(Source)
0

I would like to write a CUDA kernel that uses two different (dynamically) shared memory arrays in the following form

__global__ myKernel()
{
    extern __shared__ int   localSum1[];
    extern __shared__ float localSum2[];
    ...
}

I read from the answer of this question that we can only declare the shared memory once.

  1. Is there still a way to use the shared memory for different dtypes?

  2. In this example, float and int have the same size. How do I do that with any combination of different types (int8, int32, int64) and (float16, float32, float64)?

(Information given)
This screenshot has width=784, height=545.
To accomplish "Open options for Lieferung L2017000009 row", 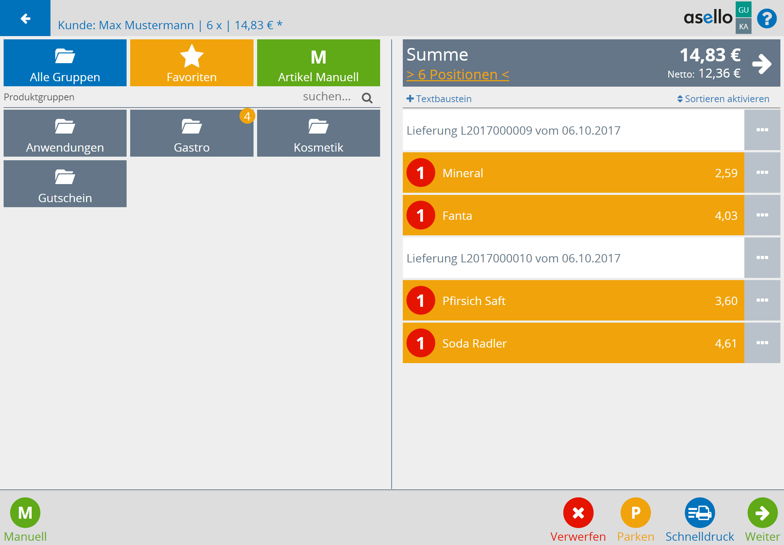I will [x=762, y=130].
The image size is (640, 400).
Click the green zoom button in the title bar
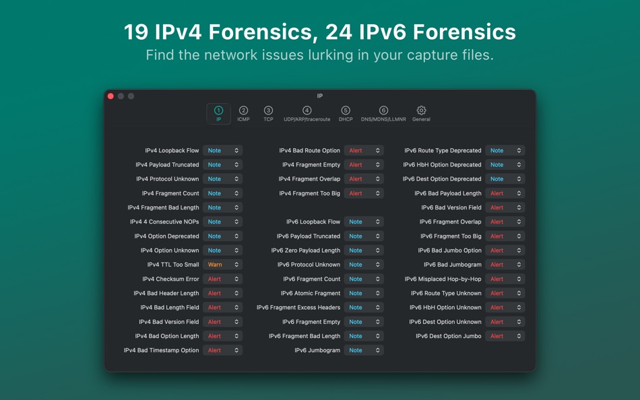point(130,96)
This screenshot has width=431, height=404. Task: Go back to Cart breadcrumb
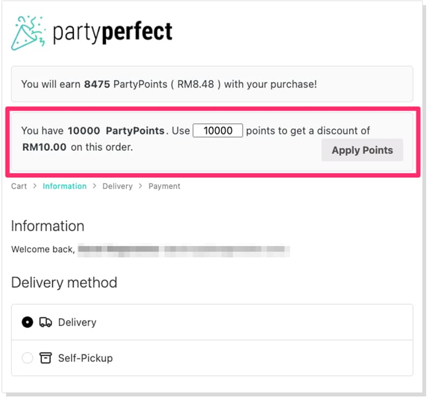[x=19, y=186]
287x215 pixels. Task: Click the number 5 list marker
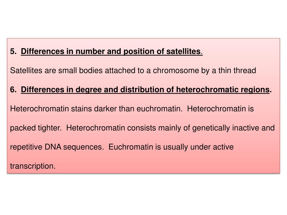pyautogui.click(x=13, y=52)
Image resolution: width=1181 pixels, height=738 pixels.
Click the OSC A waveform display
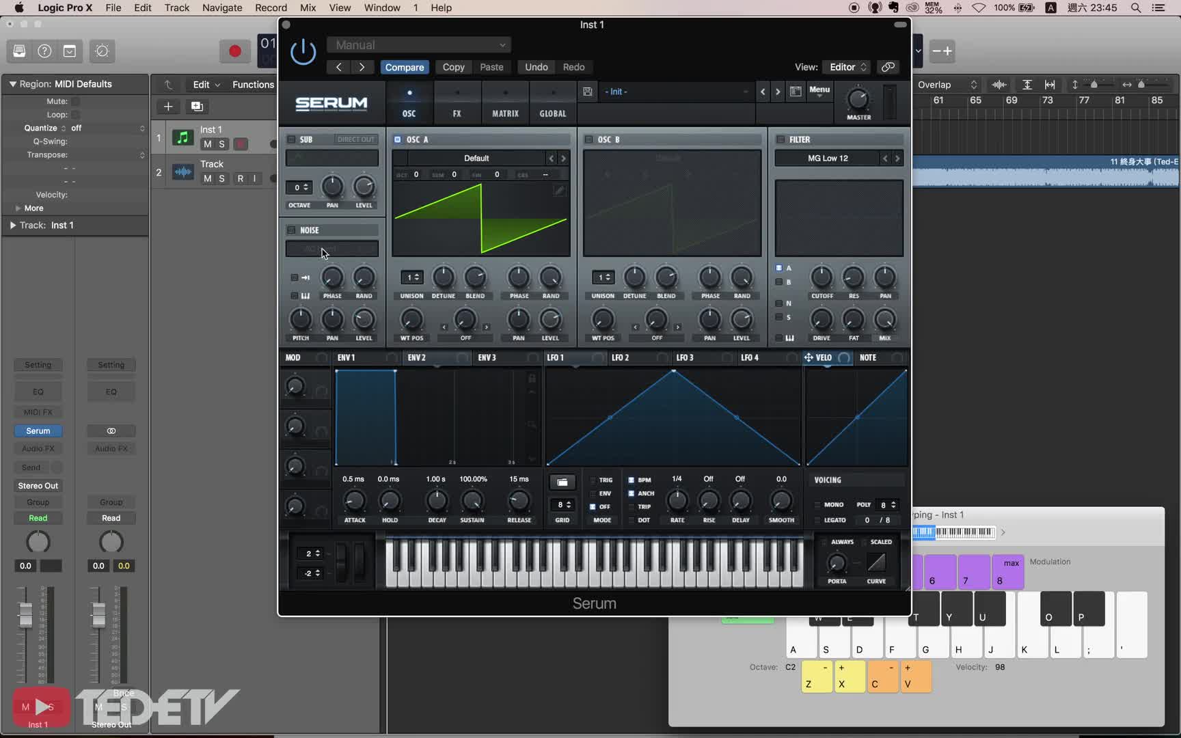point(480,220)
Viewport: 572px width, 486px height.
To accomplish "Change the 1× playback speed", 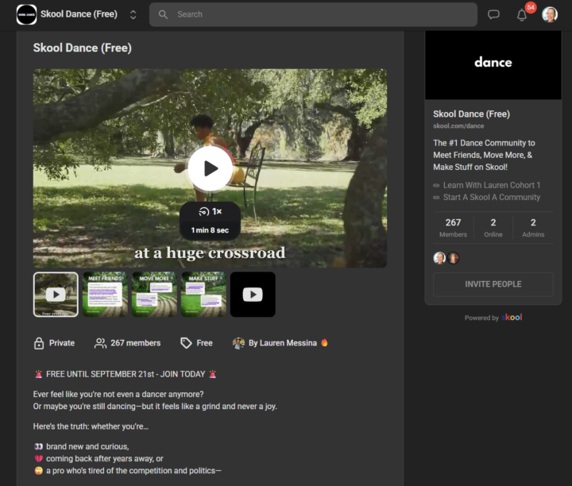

(Required work)
(1) According to the CUDA shared memory question above, what did the asker learn from the answer to another question?
(2) Please explain, in one to three sentences, why the asker in the CUDA shared memory question asks whether there is still a way to use shared memory for different dtypes.
(3) Copy the passage of the CUDA shared memory question between "I would like" and "shared memory once.", inclusive.

(Per-task outputs)
(1) That shared memory can only be declared once.

(2) The asker wants a kernel with two dynamically shared arrays, one int and one float, each declared with extern __shared__. They had read in the answer to another question that shared memory can only be declared once, so they ask whether different dtypes can still share it.

(3)
I would like to write a CUDA kernel that uses two different (dynamically) shared memory arrays in the following form

__global__ myKernel()
{
    extern __shared__ int   localSum1[];
    extern __shared__ float localSum2[];
    ...
}

I read from the answer of this question that we can only declare the shared memory once.